Мистер Штивс сидел у себя в кабинете, опять занимаясь бумагами. Рыжие волосы немного отросли, поэтому пришлось стянуть их резинкой, чтобы не мешались.
«Стоит как-нибудь сходить в парикмахерскую», – каждый раз говорил себе мужчина и каждый раз забывай это сделать.
В этот день его сердце было не спокойно. С самого утра оно часто билось, принося дискомфорт. В горле каждый раз вставал комок, когда врач начинал спрашивать у себя, что же должно случиться.
«Скорее всего, – успокаивал себя Штивс, почесывая подбородок, – ко мне вновь придет Эрик. Руку перебинтовать или очередную рану помазать».

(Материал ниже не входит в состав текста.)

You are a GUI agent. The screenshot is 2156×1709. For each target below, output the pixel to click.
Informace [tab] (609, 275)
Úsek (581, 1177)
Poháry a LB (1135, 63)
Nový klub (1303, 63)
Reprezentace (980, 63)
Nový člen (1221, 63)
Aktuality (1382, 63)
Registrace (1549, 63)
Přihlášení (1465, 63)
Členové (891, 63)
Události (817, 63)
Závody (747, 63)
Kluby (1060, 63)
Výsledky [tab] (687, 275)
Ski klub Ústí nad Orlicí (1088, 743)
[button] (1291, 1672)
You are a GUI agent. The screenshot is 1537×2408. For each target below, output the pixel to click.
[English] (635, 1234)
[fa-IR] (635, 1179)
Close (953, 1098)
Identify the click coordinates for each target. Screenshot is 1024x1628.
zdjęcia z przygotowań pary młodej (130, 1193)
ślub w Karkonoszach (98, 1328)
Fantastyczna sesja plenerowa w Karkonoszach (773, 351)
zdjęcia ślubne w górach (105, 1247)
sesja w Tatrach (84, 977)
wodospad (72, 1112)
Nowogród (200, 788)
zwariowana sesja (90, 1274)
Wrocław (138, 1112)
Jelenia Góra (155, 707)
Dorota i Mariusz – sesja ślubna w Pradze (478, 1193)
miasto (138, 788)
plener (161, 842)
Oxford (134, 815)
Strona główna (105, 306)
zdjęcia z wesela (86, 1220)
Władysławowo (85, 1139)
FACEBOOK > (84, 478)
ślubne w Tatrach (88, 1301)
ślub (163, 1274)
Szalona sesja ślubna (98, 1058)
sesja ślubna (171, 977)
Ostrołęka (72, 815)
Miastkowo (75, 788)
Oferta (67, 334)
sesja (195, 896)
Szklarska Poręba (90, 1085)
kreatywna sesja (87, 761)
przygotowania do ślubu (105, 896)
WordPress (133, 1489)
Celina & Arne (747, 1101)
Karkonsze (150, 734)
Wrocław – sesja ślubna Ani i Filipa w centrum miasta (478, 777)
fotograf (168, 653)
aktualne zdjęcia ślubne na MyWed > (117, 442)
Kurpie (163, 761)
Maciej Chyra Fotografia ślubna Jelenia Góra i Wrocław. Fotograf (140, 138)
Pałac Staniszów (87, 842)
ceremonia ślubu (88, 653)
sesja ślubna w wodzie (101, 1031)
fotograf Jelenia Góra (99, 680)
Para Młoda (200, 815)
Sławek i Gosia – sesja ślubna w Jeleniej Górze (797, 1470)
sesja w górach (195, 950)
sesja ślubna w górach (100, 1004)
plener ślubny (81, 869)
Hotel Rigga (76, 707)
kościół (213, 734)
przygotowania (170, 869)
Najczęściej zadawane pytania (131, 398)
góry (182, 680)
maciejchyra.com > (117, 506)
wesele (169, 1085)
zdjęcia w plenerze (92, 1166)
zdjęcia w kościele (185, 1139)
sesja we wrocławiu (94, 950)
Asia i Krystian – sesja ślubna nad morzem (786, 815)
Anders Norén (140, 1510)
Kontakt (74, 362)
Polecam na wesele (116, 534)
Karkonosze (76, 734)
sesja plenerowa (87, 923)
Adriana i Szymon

Но землю уже начали скрывать сумерки, погружая все во тьму, а мальчика все так и не было. С одной стороны, это даже хорошо, что он не ввязался в очередную перепалку. Но в то же время не давало покоя это ощущение беды.
И что же, интересно, его так пугает?
Ближе к полуночи, когда мужчина уже собирался идти в общежитие для учителей спать, но беспокойный стук в дверь не дал этого сделать.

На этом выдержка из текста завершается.